China is the most active investor in Smart Grid infrastructure today. According to a 2010 report from Zpryme, the State Grid Corporation - the largest utility in China - was projected to spend $7.3 billion in that year alone on Smart Grid projects. Their focus is on a concept called the Strong Smart Grid. Like other utilities around the globe, they see their mission is to provide safe, reliable, and cost-effective power to their customers. Unlike other utilities, they are focusing most of their efforts in building an ultra high voltage (UHV) transmission backbone. The purpose of this backbone is to transport electricity (renewable and tradtional sources) generated from remote, inland, and centralized sources to population centers that are largely concentrated along the coastline.
Editor: Christine is reporting from The Internet of Things conference in China.
While China has also been negatively impacted by global economic trends, they still project increasing electricity consumption of 8.5% per year. The Smart Grid has unique characteristics for each country that reflect legacy infrastructure, energy sources, population center locations, and policy constructs - regulated versus deregulated markets. China's strong Smart Grid plans address transmission, standards, and integration of renewables and electric vehicles (EVs) at the distribution grid level with support of bi-directional power flows.
The emphasis on standards is interesting, because I had to pack three different plug adapters to accommodate the three types of sockets that exist in China. And yes, hotels in major cities typically have all three.
But the Smart Grid may just be a side show for China. There is significant activity in the planning and buildout of the Internet of Things ( IoT), which is defined in the Smart Grid Dictionary as "a conceptual description of the ability to connect any objects with an IP address and some level of embedded intelligence to the communications network. Embedded intelligence can include localization, sensing, identification, security, networking, processing, and control."
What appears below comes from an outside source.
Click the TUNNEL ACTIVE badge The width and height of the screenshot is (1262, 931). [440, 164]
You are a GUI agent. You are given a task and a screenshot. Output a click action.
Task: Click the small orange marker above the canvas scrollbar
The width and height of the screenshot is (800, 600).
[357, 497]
In other words, the Chinese are thinking big. They don't plan to make the power infrastructure smart, they plan to make every infrastructure smart with sensing technologies that can be used in applications that range include agriculture, industrial processes, health care, and city operations. The European Union has also been focused on technology and policy foundations for the IoT, but not at the scale seen in China.
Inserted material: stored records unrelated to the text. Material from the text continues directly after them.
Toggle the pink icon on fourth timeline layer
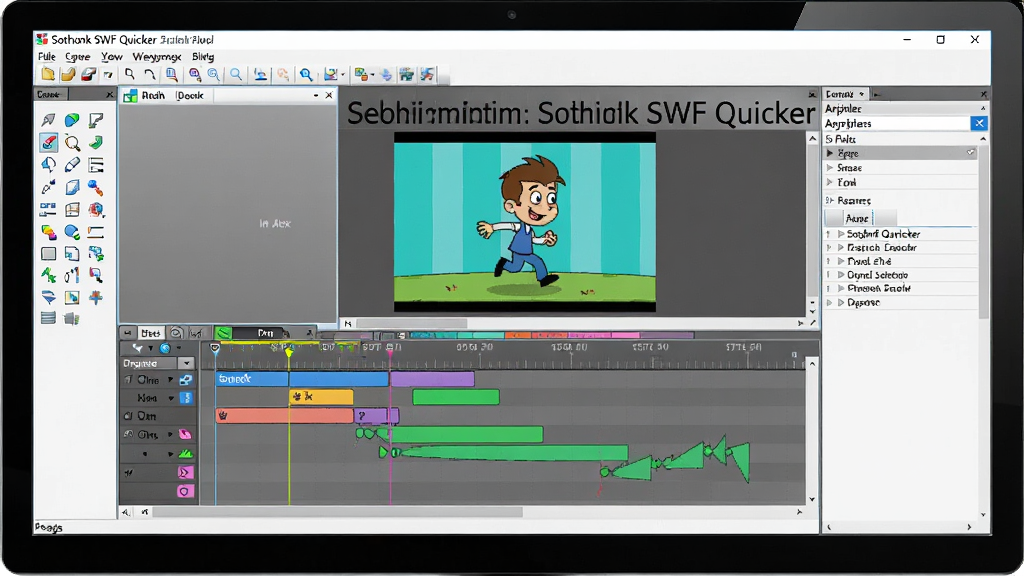pos(185,434)
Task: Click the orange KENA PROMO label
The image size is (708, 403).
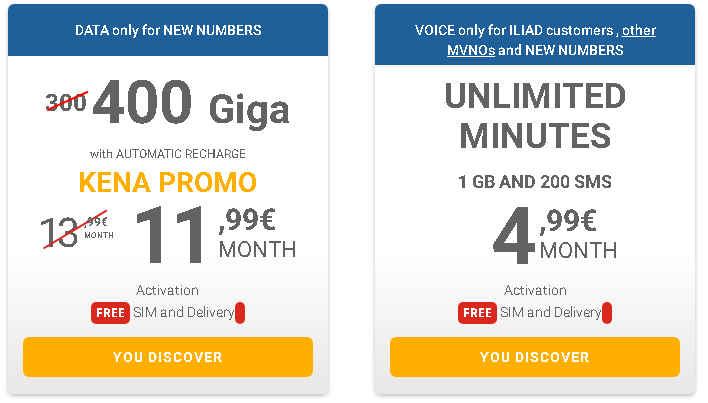Action: point(168,182)
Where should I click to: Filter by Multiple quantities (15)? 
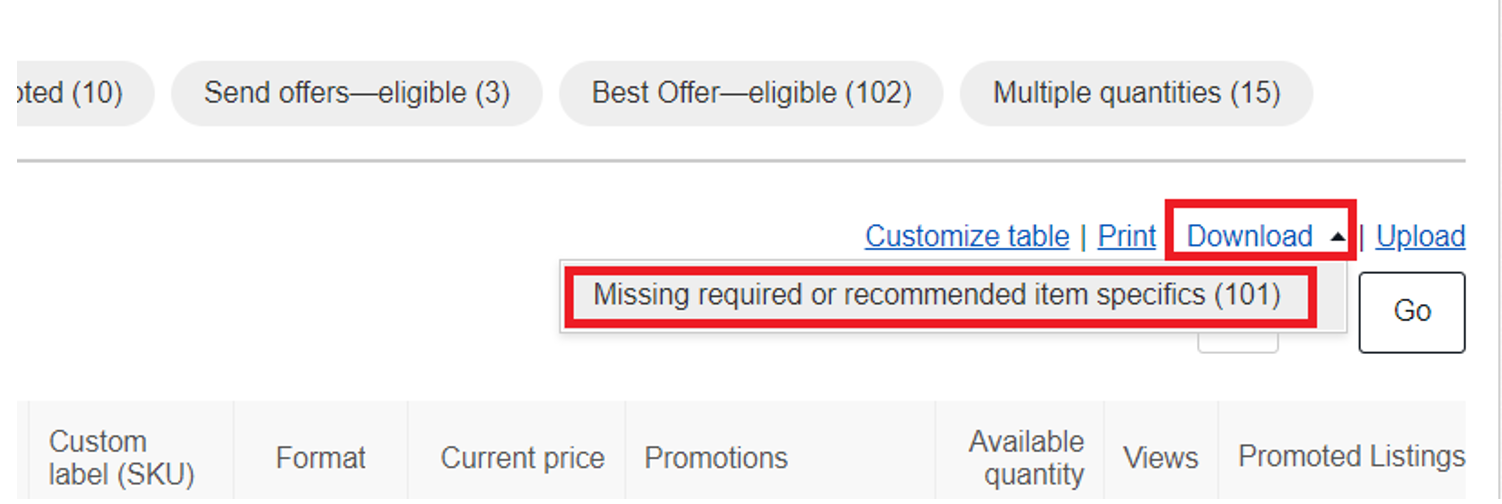pos(1136,93)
Technology parks focused on IoT are being established throughout the country as part of federal, provincial, and local initiatives. And the Beijing University of Posts and Telecommunications just this month kicked off an initiative called PROBE-IT, an acronym standing in for Pursuing Roadmaps and Benchmarks for the Internet of Things. Member organizations include universities around the world and vendors interested in defining evaluation frameworks, testing methodologies and standards, and promoting and participating in interoperability events that enable a "plug and play" IoT. An IoT interop event is planned for March 2012 in Paris that will test communications and protocols, including alternatives to the current technologies that support today's Internet.
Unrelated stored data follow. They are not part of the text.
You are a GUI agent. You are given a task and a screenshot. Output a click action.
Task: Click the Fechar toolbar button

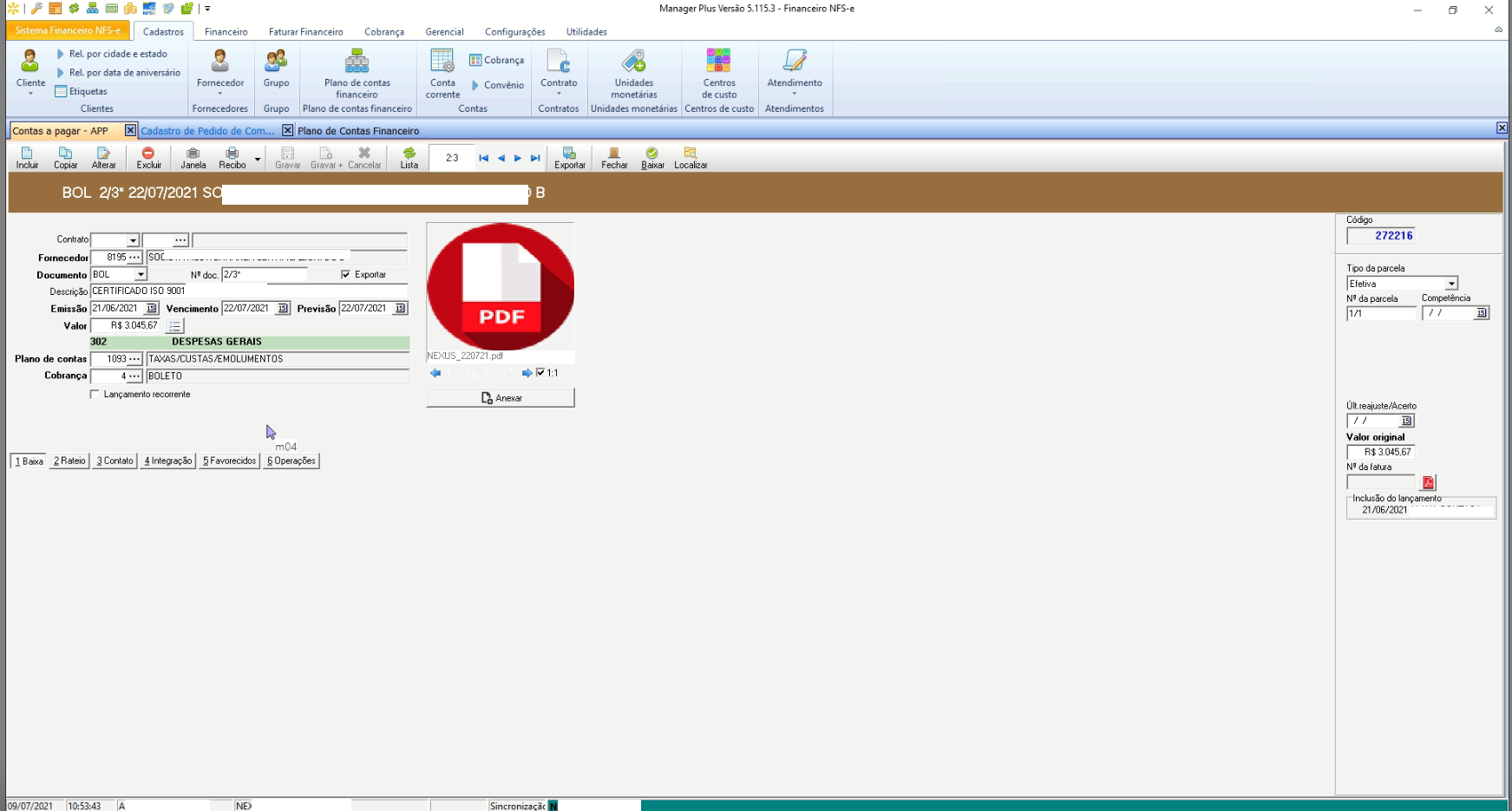pyautogui.click(x=614, y=157)
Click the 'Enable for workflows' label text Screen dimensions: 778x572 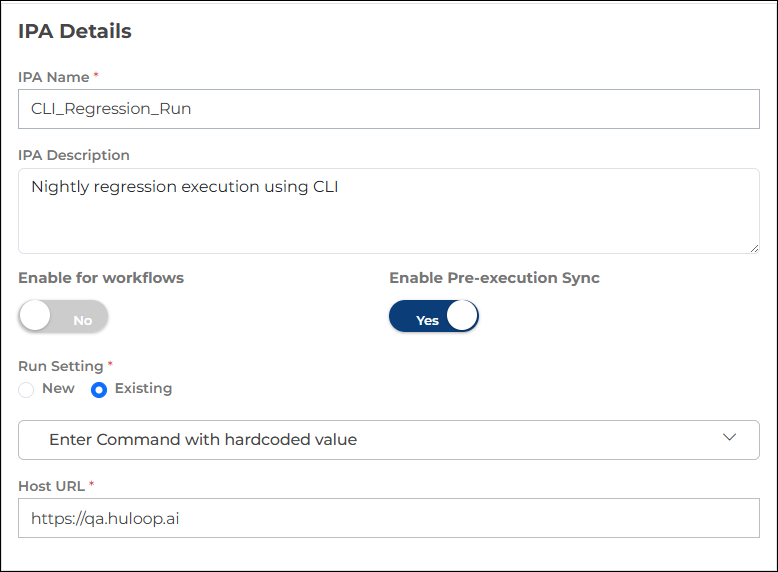(101, 278)
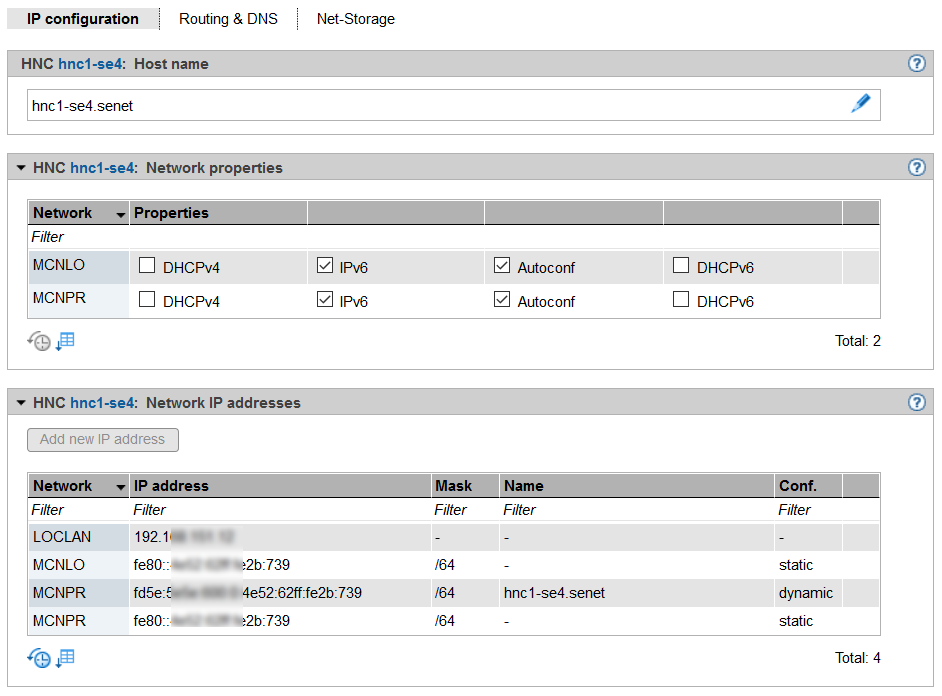Image resolution: width=942 pixels, height=696 pixels.
Task: Disable Autoconf for the MCNLO network
Action: click(502, 266)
What are the implications of these initiatives for global citizens? Using the Smart Grid as the micricosm for the IoT, increased information enabled by bi-directional communications gives consumers new options to participate in energy production and consumption and offers opportunities to more cost-effectively deliver services. These are the same potential benefits for the IoT, and like the Smart Grid itself, the composition of infrastructure and realization of objectives will vary by country, region, and community.